Content-based Filtering Advantages:
- Making suggestions doesn’t need any information from previous users.
- The user will find recommendations to be very relevant.
- Systems for content-based filtering are typically simpler to develop.
Content-based Filtering disadvantages:
- There isn’t enough variety or novelty.
- Scalability is difficult.
- The attributes might be wrong or inconsistent.
Black Panther: Wakanda Forever tells the story of Queen Ramonda, Shuri, M’Baku, Okoye and Dora Milaje, who are ready to fight against the world powers that threaten their nation. After King T’Challa’s death, world powers emerge trying to interfere with them. Determined to defend their nation against this threat, Queen Ramonda, Shuri, M’Baku, Okoye and Dora Milaje are ready to fight. Moving on to the next chapter of their lives, the people of Wakanda struggle to embrace it. Meanwhile, with the help of War Dog Nakia and Everett Ross, the heroes try to chart a new path for the Kingdom of Wakanda.
In order for someone who liked the above description “Black Panther: Wakanda Forever” to suggest a content-based movie, a mathematical form should be obtained by using the explanations. Then comparisons should be made with other films and similar explanations should be found.

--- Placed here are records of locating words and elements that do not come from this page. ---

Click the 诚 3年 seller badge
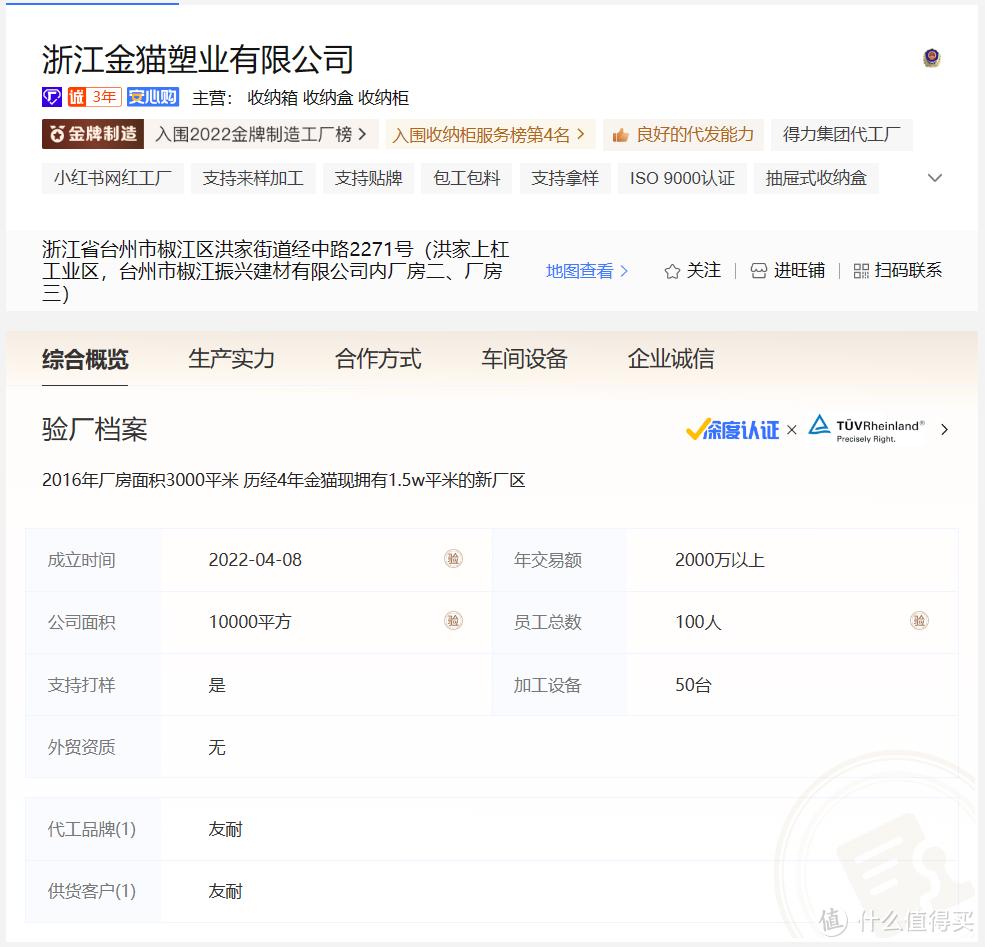click(x=94, y=97)
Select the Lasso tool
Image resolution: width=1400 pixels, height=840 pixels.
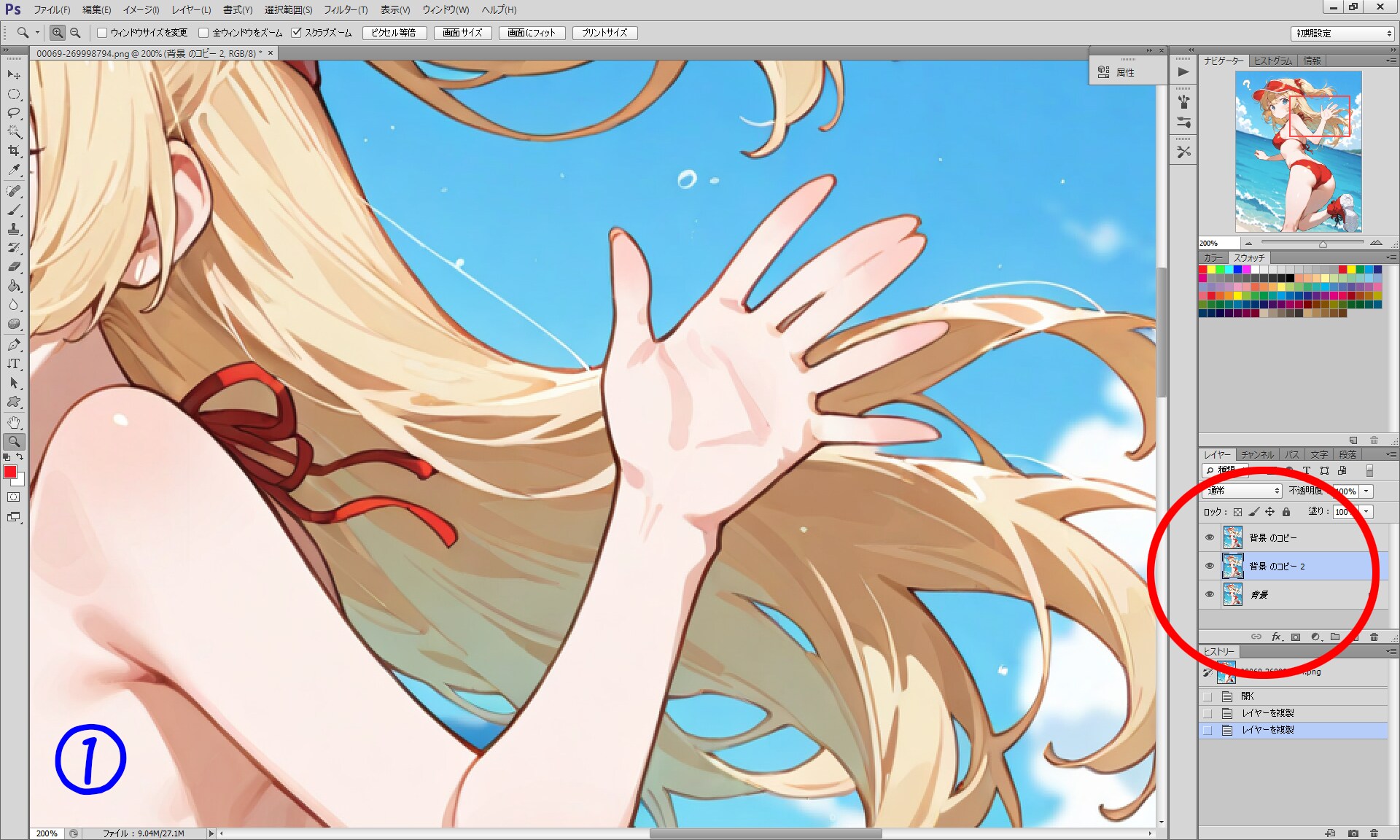pyautogui.click(x=14, y=113)
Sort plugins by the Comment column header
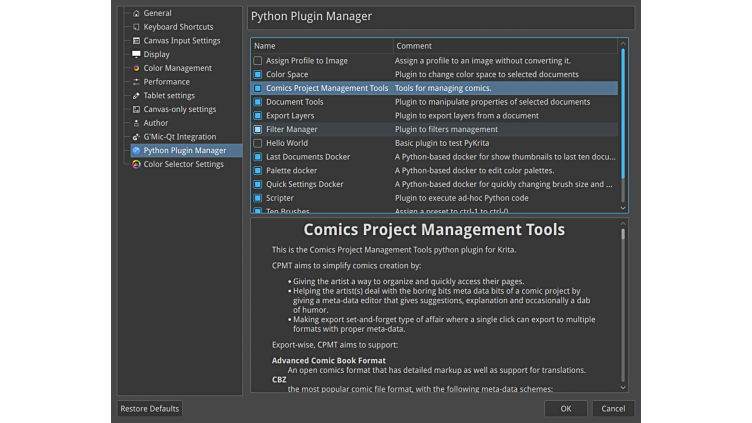 tap(505, 46)
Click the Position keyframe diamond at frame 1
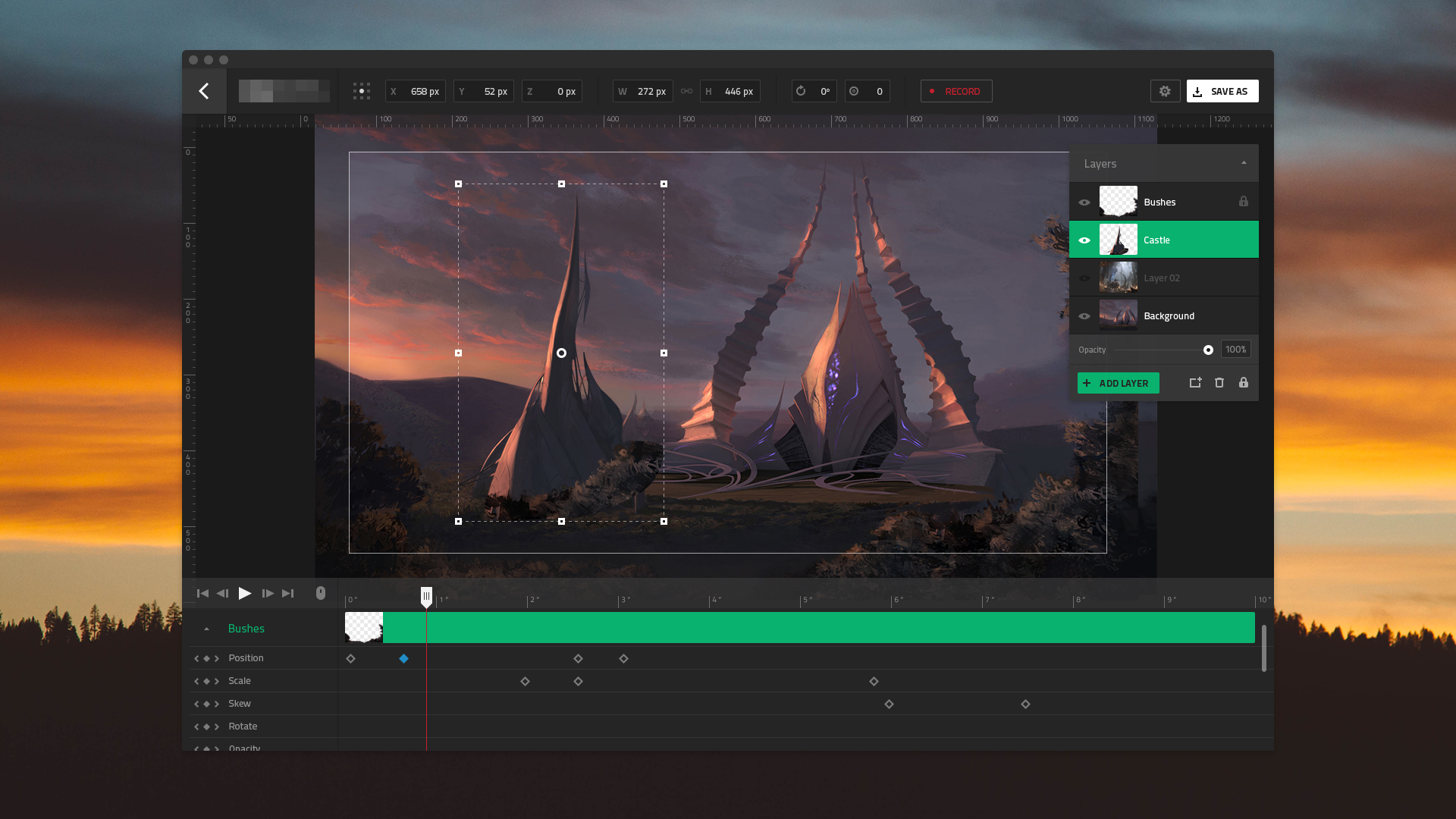This screenshot has height=819, width=1456. 404,658
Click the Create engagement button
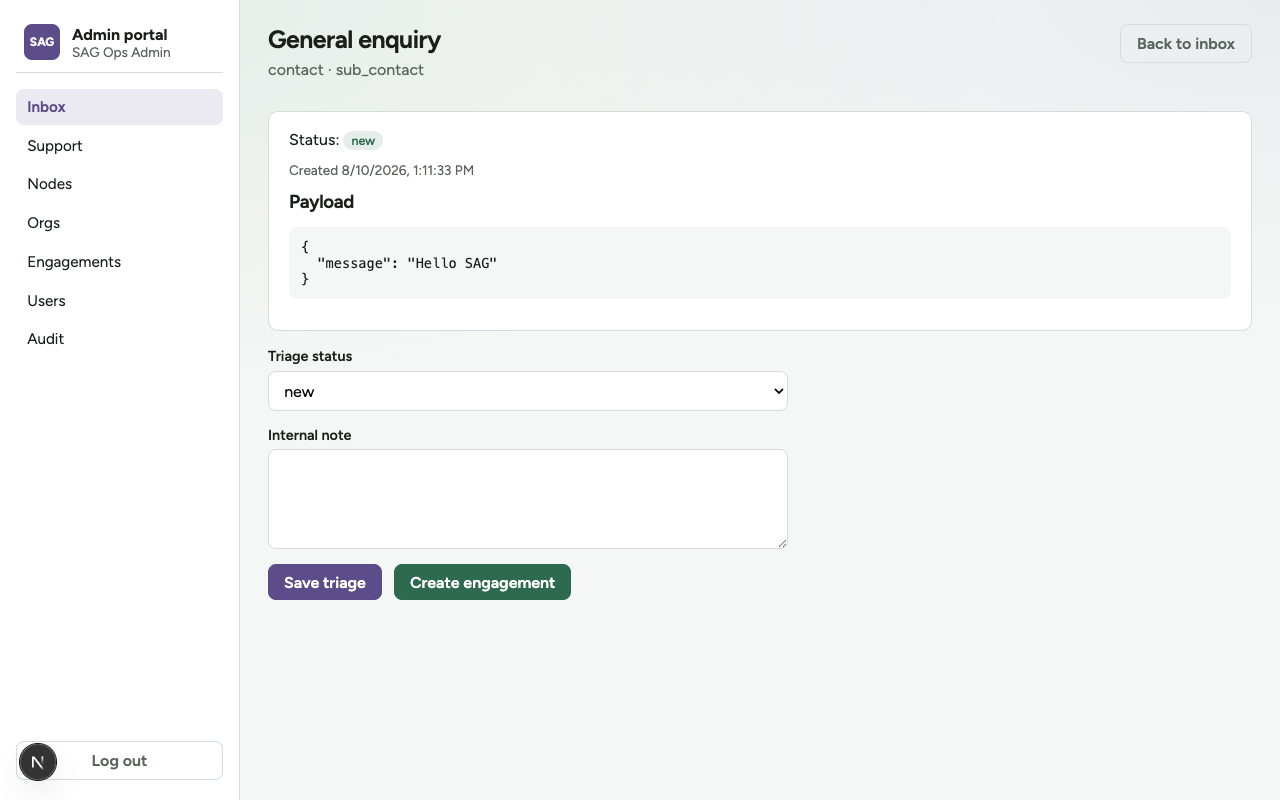Image resolution: width=1280 pixels, height=800 pixels. 482,582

Represent texts mathematically means to make these texts mathematically measurable. If the texts can be represented by vectors, then mathematical operations can be performed. We have 2 methods to express the existing text mathematically while filtering based on content:
1. Count Vector
- While the documents are added to the rows, each unique term is added to the columns. (Term: Word, I will use sample sentences as a document in this study, but documents can be many things like movie commentary, song commentary, tweets, etc.)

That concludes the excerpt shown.